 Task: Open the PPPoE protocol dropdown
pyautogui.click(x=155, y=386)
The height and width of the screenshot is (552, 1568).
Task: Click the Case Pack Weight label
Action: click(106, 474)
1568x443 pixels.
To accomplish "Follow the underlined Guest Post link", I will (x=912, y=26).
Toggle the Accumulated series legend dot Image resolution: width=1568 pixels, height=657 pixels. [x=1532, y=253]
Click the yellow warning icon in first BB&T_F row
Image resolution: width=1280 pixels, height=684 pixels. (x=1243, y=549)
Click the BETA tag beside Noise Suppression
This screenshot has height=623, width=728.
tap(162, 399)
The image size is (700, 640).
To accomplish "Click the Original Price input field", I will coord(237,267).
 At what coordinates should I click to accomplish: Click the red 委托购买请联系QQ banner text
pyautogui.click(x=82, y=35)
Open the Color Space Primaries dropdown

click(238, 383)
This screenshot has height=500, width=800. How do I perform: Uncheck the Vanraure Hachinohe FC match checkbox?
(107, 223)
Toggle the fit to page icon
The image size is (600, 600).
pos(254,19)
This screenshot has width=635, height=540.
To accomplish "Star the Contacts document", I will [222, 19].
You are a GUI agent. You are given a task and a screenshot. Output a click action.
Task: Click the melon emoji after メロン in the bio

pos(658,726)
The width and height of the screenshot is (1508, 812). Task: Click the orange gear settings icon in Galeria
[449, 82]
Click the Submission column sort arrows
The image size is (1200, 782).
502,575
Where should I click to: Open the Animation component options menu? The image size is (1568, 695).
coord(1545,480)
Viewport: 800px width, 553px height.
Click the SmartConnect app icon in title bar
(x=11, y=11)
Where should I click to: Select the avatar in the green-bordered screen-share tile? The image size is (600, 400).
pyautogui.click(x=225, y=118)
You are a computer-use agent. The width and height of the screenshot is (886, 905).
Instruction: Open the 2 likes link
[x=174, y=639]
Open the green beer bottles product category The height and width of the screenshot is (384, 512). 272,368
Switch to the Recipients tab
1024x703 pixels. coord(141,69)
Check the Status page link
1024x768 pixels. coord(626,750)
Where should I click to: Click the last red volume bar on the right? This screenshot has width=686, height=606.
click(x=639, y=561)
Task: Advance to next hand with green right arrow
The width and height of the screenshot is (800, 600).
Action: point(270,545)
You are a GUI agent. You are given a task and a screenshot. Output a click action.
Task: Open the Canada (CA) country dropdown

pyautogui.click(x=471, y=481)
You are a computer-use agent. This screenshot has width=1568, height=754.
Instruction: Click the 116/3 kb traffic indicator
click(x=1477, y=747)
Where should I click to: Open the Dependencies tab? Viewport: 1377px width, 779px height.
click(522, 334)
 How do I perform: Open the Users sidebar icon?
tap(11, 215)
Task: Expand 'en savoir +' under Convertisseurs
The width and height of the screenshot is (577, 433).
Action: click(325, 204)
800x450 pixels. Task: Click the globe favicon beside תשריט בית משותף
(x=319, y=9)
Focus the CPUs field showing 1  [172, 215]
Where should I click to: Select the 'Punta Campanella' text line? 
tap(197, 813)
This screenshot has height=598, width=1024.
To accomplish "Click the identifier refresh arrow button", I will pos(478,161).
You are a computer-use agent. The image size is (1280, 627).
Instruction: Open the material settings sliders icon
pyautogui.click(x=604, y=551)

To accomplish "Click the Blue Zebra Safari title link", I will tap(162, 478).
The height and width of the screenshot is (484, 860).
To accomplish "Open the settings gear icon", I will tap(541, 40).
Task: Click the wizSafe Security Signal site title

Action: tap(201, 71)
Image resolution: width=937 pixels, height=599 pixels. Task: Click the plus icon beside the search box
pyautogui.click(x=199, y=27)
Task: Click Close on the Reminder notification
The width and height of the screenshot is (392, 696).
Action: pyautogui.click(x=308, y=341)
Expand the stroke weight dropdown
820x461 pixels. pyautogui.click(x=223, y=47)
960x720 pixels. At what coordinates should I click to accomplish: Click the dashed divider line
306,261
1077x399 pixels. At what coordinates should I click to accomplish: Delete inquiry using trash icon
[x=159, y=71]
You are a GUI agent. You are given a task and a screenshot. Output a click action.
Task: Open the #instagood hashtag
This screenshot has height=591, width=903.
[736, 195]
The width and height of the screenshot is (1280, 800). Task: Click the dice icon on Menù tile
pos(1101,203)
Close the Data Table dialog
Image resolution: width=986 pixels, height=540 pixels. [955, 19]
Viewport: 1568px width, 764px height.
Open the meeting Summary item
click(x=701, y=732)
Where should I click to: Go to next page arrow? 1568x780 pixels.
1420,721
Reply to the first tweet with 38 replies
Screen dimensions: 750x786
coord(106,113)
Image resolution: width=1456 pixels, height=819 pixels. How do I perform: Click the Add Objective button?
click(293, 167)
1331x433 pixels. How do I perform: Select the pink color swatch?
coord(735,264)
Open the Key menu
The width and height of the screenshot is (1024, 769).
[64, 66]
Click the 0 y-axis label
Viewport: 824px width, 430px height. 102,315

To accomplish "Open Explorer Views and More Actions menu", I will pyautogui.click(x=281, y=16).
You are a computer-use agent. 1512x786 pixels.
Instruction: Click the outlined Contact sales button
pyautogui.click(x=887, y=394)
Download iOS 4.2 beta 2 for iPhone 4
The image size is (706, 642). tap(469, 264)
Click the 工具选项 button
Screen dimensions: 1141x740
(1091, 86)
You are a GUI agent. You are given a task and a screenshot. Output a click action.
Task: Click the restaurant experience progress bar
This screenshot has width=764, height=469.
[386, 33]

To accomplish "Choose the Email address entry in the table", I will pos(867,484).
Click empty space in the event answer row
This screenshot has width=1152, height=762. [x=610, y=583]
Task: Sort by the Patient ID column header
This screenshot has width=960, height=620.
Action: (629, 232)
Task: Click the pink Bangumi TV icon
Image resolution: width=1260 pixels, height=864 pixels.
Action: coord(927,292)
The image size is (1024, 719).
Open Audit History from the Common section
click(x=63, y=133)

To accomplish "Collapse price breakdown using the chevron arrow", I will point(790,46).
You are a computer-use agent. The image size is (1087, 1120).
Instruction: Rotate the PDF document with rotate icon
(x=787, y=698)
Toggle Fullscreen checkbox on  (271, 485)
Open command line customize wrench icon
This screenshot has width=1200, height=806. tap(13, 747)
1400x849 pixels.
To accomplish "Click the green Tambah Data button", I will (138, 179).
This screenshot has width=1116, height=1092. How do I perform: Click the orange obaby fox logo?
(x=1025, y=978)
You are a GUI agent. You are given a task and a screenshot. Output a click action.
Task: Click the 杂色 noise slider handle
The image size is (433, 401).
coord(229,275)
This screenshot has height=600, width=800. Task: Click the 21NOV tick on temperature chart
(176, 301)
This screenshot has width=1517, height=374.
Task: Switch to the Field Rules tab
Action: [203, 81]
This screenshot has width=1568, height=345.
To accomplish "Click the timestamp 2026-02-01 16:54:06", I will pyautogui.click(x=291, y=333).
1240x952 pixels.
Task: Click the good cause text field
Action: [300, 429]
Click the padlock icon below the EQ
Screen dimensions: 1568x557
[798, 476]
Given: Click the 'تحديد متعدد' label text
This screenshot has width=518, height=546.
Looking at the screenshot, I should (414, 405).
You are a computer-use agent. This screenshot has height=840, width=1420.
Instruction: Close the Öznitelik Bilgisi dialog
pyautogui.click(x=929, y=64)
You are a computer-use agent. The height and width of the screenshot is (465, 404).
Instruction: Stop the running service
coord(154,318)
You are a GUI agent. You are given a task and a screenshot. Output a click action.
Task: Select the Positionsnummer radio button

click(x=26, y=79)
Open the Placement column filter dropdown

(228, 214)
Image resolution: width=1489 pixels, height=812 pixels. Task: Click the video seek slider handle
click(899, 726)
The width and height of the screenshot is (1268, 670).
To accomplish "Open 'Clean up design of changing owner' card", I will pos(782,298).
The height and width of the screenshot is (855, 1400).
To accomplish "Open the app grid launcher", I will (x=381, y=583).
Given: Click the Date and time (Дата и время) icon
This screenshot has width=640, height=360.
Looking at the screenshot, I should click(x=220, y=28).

....

Could you restate word for word the lines above from the one containing "The width and height of the screenshot is (577, 433)." through the one containing "Task: Open the #instagood hashtag", both included, and nothing else?

■ Expected answer ■
The width and height of the screenshot is (577, 433).
Action: click(325, 204)
800x450 pixels. Task: Click the globe favicon beside תשריט בית משותף
(x=319, y=9)
Focus the CPUs field showing 1  [172, 215]
Where should I click to: Select the 'Punta Campanella' text line? 
tap(197, 813)
This screenshot has height=598, width=1024.
To accomplish "Click the identifier refresh arrow button", I will pos(478,161).
You are a computer-use agent. The image size is (1280, 627).
Instruction: Open the material settings sliders icon
pyautogui.click(x=604, y=551)

To accomplish "Click the Blue Zebra Safari title link", I will tap(162, 478).
The height and width of the screenshot is (484, 860).
To accomplish "Open the settings gear icon", I will tap(541, 40).
Task: Click the wizSafe Security Signal site title

Action: tap(201, 71)
Image resolution: width=937 pixels, height=599 pixels. Task: Click the plus icon beside the search box
pyautogui.click(x=199, y=27)
Task: Click Close on the Reminder notification
The width and height of the screenshot is (392, 696).
Action: pyautogui.click(x=308, y=341)
Expand the stroke weight dropdown
820x461 pixels. pyautogui.click(x=223, y=47)
960x720 pixels. At what coordinates should I click to accomplish: Click the dashed divider line
306,261
1077x399 pixels. At what coordinates should I click to accomplish: Delete inquiry using trash icon
[x=159, y=71]
You are a GUI agent. You are given a task and a screenshot. Output a click action.
Task: Open the #instagood hashtag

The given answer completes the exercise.